Не поведи себя Рене таким образом, Северина скорее всего постаралась бы не встречаться с Юссоном, но столь явное намерение подруги помешать этой встрече пробудило у нее одновременно и любопытство, и желание настоять на своем.
— Могу же я изменить свое мнение, — проговорила она. — И потом… все эти цветы, которые он мне посылал.
— А… он тебе посылал…
Рене порывисто встала, словно собиралась бежать, но ей никак не удавалось надеть перчатки.
— Что с тобой, дорогая? — спросила Северина, обеспокоенная этим смятением. — Со мной ты можешь быть совершенно откровенной. Ты что, ревнуешь?
— Нет, вовсе нет… Я бы сразу тебе сказала. Ты любишь, чтобы все было начистоту, и поняла бы меня. Нет, просто я боюсь. Он играет мной. Теперь я в нем разобралась. Это очень извращенная личность. Он получает удовольствие только от мозговых комбинаций. Он, например, сделал все, чтобы я начала презирать себя… и весьма преуспел в этом… А с тобой наоборот, у тебя он старается еще больше развить то отвращение, которое ты к нему испытываешь. Он находит в таких вещах огромное наслаждение. Будь осторожна, милая, он опасен.
Ничто в такой мере не могло подстегнуть решимости Северины, как эти слова.
— Ты сама сейчас посмотришь, — сказала она.
— Нет… нет, я не смогу.
После ухода Рене Северина встала с кушетки и попросила пригласить Юссона. Увидев ее сидящей за небольшим столиком и как бы защищенной вазой с густым букетом ирисов, сквозь которые ее было плохо видно, он улыбнулся. Его затянувшаяся улыбка, подчеркнутая неестественным молчанием, поколебала спокойствие Северины.
Она почувствовала себя еще неуютнее, когда Юссон, усевшись напротив нее, отодвинул цветы в сторону.
— Серизи нет дома? — спросил он внезапно.
— Естественно. А то бы вы его уже увидели.

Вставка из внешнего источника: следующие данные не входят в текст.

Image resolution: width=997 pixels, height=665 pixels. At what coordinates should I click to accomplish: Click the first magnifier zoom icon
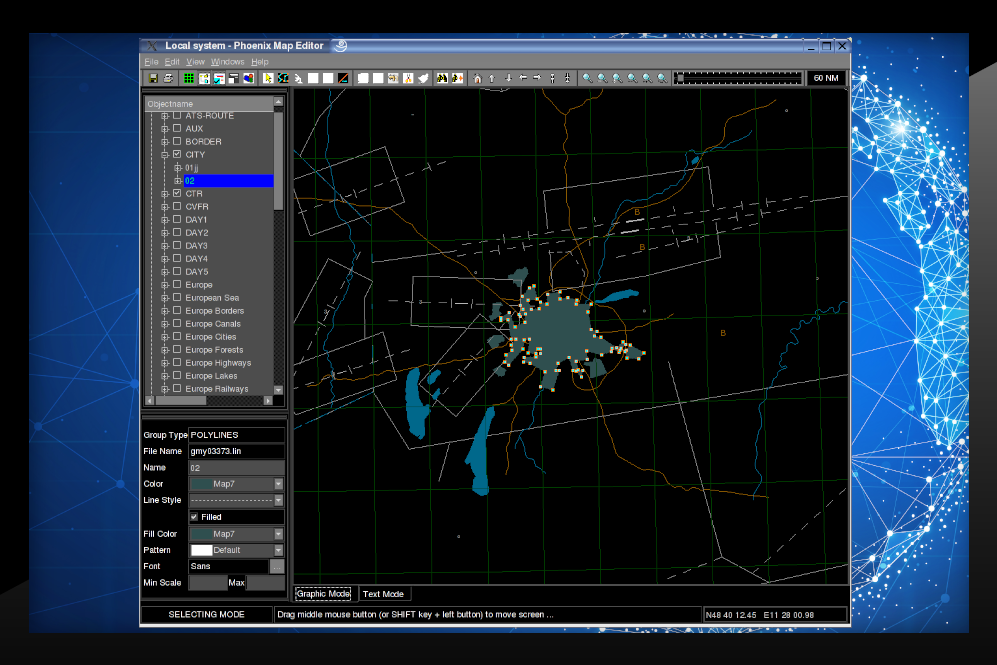[587, 78]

— Я полагаю, что он не отходит от вас, когда бывает дома. И… и вам его не хватает?
— Очень.
— Прекрасно вас понимаю, я и сам получаю огромное удовольствие от одного только его вида. Он красив, весел, не склонен к опрометчивым поступкам, отличается верностью. Такой спутник жизни большая редкость.
Северина резко сменила тему. Любая похвала, изрекаемая этими устами, принижала, обесцвечивала образ Пьера.
— Благодаря одной подруге, которая навещает меня каждый день, я не слишком скучаю, — сказала Северина.
— Госпожа Февре?
— Вы видели, как она выходила из дома?
— Нет, я чувствую запах ее духов, какой-то немного умоляющий, как и она сама.
Он засмеялся, вызвав у Северины приступ отвращения.
— На секунду к вам возвратился ваш обычный вид, — заметил Юссон.
— Я так сильно изменилась? — спросила молодая женщина, слегка вздрогнув.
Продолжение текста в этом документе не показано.